Regional citrate anticoagulation in patients with liver failure - time for a rethink?
1 King's College Hospital, Denmark Hill, London SE5 9RS, UK
2 Institute of Liver Studies, King's College Hospital, Denmark Hill, London SE5 9RS, UK
Critical Care 2012, 16:153 doi:10.1186/cc11492
See related research by Schultheiss et al., http://ccforum.com/content/16/4/R162Published: 17 September 2012
Regional citrate anticoagulation (RCA) for continuous renal replacement therapy (CRRT) has become increasingly attractive in recent years due to its favourable low bleeding risk profile. Its use in liver failure, however, has been limited due to the risk of citrate accumulation and toxicity. In the previous issue of Critical Care, Schultheiss and colleagues look at CRRT using RCA in liver failure patients. They demonstrate that citrate accumulation can be predicted using the total calcium (Catot) to ionised calcium (Caion) ratio (Catot/Caion), and determine that despite the occurrence of significant citrate accumulation, the effects of citrate accumulation are not as severe as might have been expected.
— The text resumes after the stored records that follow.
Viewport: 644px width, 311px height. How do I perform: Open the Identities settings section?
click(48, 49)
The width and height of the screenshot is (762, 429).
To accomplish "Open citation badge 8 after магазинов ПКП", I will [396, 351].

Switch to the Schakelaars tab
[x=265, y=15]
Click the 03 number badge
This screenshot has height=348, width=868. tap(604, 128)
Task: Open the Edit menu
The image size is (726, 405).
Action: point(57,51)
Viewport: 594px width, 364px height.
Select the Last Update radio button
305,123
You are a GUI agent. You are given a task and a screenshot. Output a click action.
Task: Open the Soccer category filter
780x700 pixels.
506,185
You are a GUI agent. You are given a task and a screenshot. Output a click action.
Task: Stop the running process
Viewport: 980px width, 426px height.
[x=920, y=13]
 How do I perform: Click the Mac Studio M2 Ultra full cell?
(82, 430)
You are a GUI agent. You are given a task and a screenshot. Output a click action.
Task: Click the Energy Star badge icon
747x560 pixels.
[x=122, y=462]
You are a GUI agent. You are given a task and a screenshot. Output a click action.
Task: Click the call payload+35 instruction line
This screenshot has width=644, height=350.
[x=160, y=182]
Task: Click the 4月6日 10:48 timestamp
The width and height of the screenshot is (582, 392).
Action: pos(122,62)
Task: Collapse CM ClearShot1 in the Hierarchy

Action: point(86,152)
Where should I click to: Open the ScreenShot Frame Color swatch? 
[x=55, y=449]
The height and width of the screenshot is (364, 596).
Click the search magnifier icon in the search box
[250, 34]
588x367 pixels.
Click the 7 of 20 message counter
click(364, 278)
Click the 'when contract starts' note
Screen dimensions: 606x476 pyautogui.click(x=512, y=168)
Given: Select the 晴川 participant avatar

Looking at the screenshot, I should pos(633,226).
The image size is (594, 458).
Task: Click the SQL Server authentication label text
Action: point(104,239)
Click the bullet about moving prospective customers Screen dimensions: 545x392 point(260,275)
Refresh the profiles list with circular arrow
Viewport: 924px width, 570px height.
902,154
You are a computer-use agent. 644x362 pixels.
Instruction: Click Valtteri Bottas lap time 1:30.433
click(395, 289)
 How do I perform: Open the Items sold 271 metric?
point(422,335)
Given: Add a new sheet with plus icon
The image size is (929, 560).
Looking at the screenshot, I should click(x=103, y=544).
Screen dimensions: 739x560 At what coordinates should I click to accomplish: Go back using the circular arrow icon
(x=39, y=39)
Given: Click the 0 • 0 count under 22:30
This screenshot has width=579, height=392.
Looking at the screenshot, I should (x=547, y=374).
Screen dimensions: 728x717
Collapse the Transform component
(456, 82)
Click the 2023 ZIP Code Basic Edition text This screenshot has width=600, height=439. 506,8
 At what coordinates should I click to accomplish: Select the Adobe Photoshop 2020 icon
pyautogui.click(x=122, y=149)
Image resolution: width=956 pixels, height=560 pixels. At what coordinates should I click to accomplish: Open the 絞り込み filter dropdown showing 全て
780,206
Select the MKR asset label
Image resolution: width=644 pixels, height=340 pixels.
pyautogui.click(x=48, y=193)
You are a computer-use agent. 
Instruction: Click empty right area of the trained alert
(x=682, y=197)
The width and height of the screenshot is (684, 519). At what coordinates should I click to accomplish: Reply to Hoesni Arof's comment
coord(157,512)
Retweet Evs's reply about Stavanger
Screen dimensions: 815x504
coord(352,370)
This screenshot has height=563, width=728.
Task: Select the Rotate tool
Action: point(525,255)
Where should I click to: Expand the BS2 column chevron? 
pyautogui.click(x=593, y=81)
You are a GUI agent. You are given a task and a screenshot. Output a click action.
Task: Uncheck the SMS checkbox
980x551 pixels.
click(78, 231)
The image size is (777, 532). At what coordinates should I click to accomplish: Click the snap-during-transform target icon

This study raises interesting prospects with regard to RCA use in liver failure, and we postulate that citrate may have a role as a prognostic marker of metabolic capacity much as in the way of lactate and methacetin. However, further studies are warranted, in particular examining its application in subgroups of liver failure (chronic, acute, hyperacute and subacute), before its use becomes commonplace.